Nitroprusside stimulates mitochondrial aconitase gene expression through the cyclic adenosine 3′,5′-monosphosphate signal transduction pathway in human prostate carcinoma cells

BACKGROUGD. Mitochondrial aconitase (mACON), an iron-requiring enzyme, is a major target of nitric oxide (NO) in cells, which causes the oxidant-mediated disruption of the [4Fe-4S] prosthetic group of the enzyme. In this study, the effect of NO on mACON enzymatic activity and gene expression were investigated. MEHTODS. Three NO generators, sodium nitroprusside (SNP), S-nitoso-N-acetylpenicillamine (SNAP), and 3-morpholinosydnonimine (SIN) were used to determine the regulation of mACON enzymatic activity by NO. The effect of SNP on mACON, which modulates citrate secretion and cellular bioenergetics in PC-3 cells, was investigated by determining the effect of SNP on mACON gene expression using Western blot and transient gene expression assays. RESULTS. SNP upregulated mACON enzymatic activity and gene expression in PC-3 cells. However, treating cells with other NO generators, SNAP and SIN, resulted in decreased mACON enzymatic activity.

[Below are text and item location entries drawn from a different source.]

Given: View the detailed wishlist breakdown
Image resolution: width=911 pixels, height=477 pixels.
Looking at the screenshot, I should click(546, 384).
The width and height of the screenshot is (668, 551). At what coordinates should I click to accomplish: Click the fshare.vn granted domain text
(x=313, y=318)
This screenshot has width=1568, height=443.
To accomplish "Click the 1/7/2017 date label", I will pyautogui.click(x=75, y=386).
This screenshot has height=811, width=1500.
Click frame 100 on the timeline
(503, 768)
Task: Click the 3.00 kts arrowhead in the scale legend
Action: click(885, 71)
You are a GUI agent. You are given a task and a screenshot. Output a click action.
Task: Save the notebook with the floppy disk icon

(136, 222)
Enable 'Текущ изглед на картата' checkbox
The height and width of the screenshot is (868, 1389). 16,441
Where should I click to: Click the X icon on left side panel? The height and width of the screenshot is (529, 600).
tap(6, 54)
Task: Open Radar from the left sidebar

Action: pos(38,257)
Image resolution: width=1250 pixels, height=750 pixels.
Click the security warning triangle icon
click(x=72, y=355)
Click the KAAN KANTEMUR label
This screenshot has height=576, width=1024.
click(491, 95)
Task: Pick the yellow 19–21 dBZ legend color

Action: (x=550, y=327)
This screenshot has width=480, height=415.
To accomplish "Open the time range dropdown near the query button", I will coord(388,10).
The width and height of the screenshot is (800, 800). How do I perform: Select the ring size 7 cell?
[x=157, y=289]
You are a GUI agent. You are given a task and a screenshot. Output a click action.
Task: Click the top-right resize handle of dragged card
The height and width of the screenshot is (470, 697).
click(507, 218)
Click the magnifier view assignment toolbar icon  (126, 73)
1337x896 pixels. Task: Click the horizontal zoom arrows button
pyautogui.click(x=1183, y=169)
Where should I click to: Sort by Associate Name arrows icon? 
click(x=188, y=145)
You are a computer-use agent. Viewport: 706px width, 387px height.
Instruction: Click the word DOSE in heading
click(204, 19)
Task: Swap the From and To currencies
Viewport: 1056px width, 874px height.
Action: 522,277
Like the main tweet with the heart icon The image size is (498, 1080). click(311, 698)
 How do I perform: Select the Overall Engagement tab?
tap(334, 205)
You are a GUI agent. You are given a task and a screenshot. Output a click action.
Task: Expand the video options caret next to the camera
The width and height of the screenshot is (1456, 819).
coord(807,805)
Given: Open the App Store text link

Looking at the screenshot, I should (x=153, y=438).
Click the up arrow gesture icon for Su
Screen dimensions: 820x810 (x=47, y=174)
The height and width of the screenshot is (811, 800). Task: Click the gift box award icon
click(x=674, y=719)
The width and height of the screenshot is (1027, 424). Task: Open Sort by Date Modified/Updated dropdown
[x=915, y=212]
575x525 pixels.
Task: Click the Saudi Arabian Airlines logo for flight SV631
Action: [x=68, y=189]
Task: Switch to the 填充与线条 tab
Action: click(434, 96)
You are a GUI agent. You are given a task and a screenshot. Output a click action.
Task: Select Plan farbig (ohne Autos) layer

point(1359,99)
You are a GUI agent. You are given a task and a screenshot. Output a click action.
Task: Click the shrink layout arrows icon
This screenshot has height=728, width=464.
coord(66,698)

The addition of ascorbic acid to the SNP treatment resulted in a decrease in mACON enzymatic activity and gene expression. Our results showed that both SNP and dibutyryl-cAMP increased the mACON promoter activity 2-fold while the effect was blocked by adding H-89. Mutation of the cAMP response element (CRE) to the AGAGCT abolished the activating effects of SNP and dibutyryl-cAMP on mACON promoter activity. CONCLUSIONS. These results establish the function of nitroprusside as a signaling molecule for mACON gene expression through the cAMP signal transduction pathway in human prostatic carcinoma cells. (C) 2004 Wiley-Liss, Inc.